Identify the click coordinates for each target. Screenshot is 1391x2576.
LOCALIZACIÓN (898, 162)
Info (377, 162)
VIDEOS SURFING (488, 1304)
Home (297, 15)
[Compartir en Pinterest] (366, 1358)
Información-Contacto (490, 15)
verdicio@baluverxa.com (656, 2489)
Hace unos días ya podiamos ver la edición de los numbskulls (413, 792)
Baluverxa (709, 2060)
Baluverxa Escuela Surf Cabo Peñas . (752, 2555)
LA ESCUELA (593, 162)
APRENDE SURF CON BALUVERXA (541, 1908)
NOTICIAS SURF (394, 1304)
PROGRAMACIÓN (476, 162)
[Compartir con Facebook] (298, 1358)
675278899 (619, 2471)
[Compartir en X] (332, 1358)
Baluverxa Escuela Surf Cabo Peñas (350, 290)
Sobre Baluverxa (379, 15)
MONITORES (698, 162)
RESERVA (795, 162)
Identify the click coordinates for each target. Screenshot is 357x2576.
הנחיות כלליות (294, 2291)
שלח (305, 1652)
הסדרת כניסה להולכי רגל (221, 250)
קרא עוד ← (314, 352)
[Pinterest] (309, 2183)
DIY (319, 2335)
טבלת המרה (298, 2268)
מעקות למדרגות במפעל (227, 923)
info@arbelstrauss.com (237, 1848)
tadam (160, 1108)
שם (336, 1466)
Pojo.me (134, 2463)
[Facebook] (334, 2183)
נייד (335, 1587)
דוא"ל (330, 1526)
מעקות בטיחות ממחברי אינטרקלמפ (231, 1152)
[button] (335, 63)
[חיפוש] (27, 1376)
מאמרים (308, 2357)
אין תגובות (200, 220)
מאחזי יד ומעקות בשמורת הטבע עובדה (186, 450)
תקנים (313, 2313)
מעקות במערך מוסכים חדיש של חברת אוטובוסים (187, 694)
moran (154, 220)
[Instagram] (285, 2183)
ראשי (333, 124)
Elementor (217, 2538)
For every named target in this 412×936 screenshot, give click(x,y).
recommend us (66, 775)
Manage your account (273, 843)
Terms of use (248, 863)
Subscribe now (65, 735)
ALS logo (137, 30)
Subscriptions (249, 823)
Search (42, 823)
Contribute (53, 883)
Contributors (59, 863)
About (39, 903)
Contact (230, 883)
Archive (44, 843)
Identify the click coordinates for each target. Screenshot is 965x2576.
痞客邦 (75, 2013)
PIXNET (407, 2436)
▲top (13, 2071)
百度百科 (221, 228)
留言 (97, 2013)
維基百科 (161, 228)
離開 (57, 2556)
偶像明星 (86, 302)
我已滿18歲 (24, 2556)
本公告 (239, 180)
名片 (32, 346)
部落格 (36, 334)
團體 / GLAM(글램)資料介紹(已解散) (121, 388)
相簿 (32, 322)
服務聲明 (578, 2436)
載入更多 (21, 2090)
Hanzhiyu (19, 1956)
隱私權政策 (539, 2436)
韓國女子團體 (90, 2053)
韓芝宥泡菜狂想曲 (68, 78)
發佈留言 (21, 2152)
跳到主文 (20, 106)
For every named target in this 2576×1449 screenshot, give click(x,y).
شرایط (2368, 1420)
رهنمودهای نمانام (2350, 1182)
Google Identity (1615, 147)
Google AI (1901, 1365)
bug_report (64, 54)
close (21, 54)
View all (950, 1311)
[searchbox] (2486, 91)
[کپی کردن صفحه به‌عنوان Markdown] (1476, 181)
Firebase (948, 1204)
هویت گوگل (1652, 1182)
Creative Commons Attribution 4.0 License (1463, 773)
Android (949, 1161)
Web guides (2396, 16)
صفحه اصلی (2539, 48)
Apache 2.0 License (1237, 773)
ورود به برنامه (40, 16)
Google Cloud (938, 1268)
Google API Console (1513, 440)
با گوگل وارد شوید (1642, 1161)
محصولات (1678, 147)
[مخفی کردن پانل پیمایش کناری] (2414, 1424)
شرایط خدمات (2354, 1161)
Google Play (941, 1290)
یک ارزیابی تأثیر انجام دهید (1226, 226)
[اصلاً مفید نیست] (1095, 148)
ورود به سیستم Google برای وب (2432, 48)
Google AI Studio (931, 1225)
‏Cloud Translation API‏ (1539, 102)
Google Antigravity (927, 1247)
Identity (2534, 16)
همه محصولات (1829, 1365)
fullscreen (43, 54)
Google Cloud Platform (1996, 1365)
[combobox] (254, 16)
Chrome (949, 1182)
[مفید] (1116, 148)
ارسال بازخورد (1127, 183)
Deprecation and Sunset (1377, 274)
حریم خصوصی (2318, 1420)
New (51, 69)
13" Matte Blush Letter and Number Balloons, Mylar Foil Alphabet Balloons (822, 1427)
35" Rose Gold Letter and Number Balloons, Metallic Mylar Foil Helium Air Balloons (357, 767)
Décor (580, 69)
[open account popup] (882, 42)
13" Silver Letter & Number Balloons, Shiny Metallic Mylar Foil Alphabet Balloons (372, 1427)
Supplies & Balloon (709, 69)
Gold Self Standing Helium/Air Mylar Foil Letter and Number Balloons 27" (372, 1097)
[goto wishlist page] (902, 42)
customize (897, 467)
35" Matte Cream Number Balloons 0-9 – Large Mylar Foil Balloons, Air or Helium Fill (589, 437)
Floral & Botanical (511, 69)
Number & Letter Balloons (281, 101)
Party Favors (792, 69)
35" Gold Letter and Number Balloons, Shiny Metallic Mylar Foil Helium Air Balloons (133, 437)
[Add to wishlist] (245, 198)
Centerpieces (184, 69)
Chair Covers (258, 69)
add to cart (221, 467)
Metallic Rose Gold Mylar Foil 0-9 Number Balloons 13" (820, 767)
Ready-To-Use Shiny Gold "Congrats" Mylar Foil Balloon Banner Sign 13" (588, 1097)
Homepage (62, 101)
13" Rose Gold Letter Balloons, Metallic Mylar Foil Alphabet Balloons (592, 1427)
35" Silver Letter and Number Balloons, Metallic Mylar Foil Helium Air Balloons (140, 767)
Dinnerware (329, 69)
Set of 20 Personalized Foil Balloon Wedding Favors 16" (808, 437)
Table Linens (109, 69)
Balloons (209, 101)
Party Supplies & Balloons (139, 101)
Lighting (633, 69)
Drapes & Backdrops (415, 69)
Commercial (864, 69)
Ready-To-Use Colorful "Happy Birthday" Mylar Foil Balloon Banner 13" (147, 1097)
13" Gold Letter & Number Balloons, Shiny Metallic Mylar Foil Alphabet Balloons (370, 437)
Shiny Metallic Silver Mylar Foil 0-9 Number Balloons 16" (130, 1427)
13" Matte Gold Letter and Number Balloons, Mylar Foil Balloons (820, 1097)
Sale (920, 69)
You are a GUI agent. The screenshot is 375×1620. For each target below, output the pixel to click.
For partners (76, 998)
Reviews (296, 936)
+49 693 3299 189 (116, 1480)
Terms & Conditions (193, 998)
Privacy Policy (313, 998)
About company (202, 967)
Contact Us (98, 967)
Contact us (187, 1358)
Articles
○ ○ ○
» **Aim**:
Reproduce the rows above without any change, starting at the row containing "New (51, 69)" and ending at the row containing "[Add to wishlist] (245, 198)".

» **Solution**:
New (51, 69)
13" Matte Blush Letter and Number Balloons, Mylar Foil Alphabet Balloons (822, 1427)
35" Rose Gold Letter and Number Balloons, Metallic Mylar Foil Helium Air Balloons (357, 767)
Décor (580, 69)
[open account popup] (882, 42)
13" Silver Letter & Number Balloons, Shiny Metallic Mylar Foil Alphabet Balloons (372, 1427)
Supplies & Balloon (709, 69)
Gold Self Standing Helium/Air Mylar Foil Letter and Number Balloons 27" (372, 1097)
[goto wishlist page] (902, 42)
customize (897, 467)
35" Matte Cream Number Balloons 0-9 – Large Mylar Foil Balloons, Air or Helium Fill (589, 437)
Floral & Botanical (511, 69)
Number & Letter Balloons (281, 101)
Party Favors (792, 69)
35" Gold Letter and Number Balloons, Shiny Metallic Mylar Foil Helium Air Balloons (133, 437)
[Add to wishlist] (245, 198)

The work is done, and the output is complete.